Testo proposto ▸
───
Globalizzazione


La globalizzazione è l’infittirsi delle relazioni economiche e finanziarie e degli scambi commerciali su scala planetaria: è stata imponente, dalla finire del secolo scorso, la crescita della quantità di beni e servizi che viaggiano da un angolo all’altro del pianeta, come la mobilità delle persone, del capitale, delle imprese. Ed è cresciuta la dipendenza reciproca tra i paesi: quello che era un sistema di Stati ed economie nazionali, pur profondamente legati gli uni agli altri, è divenuto un nuovo sistema mondiale profondamente integrato. Alla base di questa rivoluzione c’è stata la riduzione dei vincoli protezionistici e normativi, la maggior rapidità dei mezzi di trasporto, e l'evoluzione delle tecnologie dell'informazione (internet, la nascita del “villaggio globale”).

   La globalizzazione ha aperto le porte del mercato ad alcuni paesi in via di sviluppo: sono emersi nuovi colossi (la Cina e l’India), mercati sui quali vendere le merci, ma anche e soprattutto miniere di forza lavoro a prezzi stracciati. La delocalizzazione (cioè lo spostamento della produzione in paesi dove i costi sono ridotti) è una delle maggiori conseguenze della mondializzazione dell’economia. Così pure la crescente omologazione del pianeta, ridotto ad un mercato unico senza confini. Proprio l’omologazione economica e culturale, insieme allo sfruttamento delle economie più deboli e all’impoverimento delle risorse naturali, hanno prodotto la reazione di un articolato movimento no-global (o new-global) che chiede la globalizzazione dei diritti (sociali, ambientali) e non solo delle economie. E’ il cosiddetto popolo di Seattle, dalla città statunitense dove, alla fine del 1999, in occasione del summit dell’Organizzazione mondiale del commercio, il nascente movimento ha dato vita alle prime contestazioni.
───
Materiale di studio ▸

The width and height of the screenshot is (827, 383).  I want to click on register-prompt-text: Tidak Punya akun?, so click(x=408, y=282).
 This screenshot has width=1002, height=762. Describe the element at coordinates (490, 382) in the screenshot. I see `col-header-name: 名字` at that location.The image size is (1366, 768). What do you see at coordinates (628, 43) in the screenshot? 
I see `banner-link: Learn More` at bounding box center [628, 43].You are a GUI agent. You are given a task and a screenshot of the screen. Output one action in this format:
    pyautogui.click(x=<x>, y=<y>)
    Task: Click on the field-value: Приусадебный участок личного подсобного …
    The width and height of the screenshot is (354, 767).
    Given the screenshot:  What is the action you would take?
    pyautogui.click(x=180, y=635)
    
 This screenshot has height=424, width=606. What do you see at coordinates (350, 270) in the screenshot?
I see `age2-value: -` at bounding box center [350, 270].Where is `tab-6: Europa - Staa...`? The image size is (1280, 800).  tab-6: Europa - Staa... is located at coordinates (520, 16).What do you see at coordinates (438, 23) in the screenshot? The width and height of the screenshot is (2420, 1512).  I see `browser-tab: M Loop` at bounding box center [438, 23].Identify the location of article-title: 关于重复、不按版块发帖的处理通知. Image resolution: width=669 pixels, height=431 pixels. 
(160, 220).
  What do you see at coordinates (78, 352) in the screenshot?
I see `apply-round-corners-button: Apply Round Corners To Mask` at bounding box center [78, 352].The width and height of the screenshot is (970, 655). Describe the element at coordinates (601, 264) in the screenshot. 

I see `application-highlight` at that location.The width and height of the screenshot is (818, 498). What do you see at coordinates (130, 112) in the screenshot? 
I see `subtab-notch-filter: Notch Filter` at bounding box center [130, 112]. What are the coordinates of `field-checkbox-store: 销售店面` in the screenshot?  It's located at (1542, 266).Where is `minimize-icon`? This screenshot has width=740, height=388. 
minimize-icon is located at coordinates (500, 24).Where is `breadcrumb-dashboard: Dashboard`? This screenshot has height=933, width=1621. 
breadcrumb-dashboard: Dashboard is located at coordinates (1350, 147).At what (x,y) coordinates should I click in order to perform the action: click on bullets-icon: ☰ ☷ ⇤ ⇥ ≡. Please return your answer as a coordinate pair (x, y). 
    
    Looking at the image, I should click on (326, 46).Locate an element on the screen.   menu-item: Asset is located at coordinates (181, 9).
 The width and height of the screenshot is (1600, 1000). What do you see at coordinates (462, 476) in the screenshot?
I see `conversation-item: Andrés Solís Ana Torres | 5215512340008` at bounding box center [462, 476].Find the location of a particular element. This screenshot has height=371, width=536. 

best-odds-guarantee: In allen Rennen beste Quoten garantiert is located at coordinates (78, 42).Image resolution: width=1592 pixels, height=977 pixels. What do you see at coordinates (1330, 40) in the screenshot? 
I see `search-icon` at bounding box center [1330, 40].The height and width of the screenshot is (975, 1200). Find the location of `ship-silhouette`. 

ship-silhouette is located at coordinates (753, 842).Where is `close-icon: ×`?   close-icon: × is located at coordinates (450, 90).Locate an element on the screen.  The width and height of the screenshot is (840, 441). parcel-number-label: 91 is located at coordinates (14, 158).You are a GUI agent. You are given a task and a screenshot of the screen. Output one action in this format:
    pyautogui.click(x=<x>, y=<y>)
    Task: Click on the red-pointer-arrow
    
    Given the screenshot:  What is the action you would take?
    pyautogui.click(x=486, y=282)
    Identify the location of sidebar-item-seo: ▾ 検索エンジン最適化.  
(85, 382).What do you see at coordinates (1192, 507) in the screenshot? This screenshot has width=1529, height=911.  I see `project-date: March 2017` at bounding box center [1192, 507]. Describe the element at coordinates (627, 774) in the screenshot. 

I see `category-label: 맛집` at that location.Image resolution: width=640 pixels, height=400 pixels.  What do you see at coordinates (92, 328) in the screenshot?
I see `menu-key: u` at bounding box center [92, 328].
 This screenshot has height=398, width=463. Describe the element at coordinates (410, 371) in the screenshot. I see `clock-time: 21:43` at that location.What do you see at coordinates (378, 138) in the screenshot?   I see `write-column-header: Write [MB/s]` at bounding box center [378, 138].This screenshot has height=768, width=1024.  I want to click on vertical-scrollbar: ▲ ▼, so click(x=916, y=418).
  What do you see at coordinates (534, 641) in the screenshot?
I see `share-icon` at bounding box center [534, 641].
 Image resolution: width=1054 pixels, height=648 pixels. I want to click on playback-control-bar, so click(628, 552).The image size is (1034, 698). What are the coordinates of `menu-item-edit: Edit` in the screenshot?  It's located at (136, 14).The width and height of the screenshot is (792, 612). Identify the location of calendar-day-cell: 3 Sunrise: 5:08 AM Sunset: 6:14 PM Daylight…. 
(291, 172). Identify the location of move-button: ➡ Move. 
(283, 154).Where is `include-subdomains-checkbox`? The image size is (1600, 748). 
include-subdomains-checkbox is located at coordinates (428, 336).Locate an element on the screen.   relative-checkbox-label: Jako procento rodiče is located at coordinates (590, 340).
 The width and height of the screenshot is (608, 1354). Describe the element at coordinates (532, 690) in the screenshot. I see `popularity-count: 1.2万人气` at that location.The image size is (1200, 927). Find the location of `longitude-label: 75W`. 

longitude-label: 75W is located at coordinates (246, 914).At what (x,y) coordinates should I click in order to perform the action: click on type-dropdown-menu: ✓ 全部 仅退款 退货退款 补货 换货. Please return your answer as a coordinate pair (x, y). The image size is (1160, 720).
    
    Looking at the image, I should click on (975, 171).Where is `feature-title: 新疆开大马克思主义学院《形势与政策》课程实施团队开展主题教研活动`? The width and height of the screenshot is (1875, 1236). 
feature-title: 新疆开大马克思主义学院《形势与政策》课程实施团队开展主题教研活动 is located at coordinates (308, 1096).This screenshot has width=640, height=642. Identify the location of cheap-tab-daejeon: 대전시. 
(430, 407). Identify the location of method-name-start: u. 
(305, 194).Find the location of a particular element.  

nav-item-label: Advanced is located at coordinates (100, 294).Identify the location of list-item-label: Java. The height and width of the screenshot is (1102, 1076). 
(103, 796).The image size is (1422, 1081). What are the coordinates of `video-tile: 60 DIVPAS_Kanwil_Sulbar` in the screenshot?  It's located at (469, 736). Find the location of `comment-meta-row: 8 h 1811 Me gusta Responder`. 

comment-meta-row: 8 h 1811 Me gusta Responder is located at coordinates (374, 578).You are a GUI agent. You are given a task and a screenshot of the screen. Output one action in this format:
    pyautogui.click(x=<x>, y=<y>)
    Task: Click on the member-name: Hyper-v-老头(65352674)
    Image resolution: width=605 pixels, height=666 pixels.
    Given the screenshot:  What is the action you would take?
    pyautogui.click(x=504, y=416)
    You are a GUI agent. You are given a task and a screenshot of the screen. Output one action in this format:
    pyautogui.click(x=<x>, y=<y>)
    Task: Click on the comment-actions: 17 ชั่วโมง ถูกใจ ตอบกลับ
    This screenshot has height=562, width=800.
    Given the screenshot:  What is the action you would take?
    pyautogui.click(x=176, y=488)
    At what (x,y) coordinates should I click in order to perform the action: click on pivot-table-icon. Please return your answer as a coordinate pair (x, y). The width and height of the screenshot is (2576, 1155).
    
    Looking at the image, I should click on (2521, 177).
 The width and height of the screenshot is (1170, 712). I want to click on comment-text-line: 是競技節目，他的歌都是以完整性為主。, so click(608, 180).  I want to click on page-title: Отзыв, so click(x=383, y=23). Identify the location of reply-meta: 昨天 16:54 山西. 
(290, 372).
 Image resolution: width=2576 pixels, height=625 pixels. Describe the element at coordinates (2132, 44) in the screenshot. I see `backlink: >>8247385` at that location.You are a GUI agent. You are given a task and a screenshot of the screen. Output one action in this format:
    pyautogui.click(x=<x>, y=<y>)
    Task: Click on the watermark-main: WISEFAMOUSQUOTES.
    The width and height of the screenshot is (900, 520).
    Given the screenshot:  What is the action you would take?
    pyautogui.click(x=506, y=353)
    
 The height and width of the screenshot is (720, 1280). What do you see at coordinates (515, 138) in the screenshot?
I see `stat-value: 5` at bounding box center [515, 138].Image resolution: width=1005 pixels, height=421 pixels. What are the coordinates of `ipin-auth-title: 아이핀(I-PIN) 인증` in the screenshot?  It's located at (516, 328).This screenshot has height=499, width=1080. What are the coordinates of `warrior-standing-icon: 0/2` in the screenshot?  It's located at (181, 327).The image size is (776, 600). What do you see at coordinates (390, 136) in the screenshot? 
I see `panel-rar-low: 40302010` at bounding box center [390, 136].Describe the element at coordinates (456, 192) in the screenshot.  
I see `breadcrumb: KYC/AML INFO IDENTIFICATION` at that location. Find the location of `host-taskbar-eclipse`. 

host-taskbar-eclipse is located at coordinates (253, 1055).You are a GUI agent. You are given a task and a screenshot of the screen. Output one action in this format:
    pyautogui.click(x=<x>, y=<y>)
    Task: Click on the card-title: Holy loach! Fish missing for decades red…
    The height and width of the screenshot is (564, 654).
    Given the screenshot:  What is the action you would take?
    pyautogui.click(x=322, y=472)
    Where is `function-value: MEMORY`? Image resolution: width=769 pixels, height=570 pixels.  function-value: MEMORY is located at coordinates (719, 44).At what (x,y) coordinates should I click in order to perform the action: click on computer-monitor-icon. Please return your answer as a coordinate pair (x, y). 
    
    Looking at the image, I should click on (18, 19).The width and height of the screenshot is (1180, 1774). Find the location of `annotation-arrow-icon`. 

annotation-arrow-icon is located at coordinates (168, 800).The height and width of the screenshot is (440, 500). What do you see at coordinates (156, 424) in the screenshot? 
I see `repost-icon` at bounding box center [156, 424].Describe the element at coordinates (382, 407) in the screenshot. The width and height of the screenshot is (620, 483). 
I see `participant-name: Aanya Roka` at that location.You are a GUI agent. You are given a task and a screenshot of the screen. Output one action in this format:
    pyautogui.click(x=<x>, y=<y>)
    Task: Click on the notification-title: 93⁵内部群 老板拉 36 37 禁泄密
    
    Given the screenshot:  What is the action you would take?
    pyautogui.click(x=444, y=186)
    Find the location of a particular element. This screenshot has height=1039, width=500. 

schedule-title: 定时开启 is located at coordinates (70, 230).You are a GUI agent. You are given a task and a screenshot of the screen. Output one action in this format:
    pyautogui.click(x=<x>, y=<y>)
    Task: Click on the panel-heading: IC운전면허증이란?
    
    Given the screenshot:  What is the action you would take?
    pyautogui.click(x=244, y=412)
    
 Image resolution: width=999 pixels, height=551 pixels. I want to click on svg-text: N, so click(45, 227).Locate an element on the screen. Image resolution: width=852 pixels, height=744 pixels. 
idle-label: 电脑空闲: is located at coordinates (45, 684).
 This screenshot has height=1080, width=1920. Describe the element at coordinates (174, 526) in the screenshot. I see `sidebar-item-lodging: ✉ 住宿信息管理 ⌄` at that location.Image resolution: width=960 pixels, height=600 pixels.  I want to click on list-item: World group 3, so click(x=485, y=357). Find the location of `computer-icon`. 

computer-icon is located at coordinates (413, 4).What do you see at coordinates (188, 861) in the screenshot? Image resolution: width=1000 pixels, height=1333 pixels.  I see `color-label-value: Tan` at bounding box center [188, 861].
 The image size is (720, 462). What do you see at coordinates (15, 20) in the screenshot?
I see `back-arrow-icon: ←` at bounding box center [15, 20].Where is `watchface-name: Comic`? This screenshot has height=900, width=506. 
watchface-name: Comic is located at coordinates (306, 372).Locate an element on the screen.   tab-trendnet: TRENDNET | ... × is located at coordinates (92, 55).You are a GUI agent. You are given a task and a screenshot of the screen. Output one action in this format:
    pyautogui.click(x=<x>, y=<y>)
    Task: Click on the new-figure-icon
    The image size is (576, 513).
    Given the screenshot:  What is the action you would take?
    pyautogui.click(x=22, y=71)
───
Consegne ▸
[a] Traduci in inglese questa frase del testo sulla globalizzazione: «La delocalizzazione (cioè lo spostamento della produzione in paesi dove i costi sono ridotti) è una delle maggiori conseguenze della mondializzazione dell’economia.»
[b] In quale città statunitense, secondo il testo sulla globalizzazione, il movimento no-global ha dato vita alle prime contestazioni?
I dati non servono per svolgere le consegne.

Le tue risposte ▸
[a] Offshoring (that is, moving production to countries where costs are lower) is one of the major consequences of the globalization of the economy.

[b] A Seattle.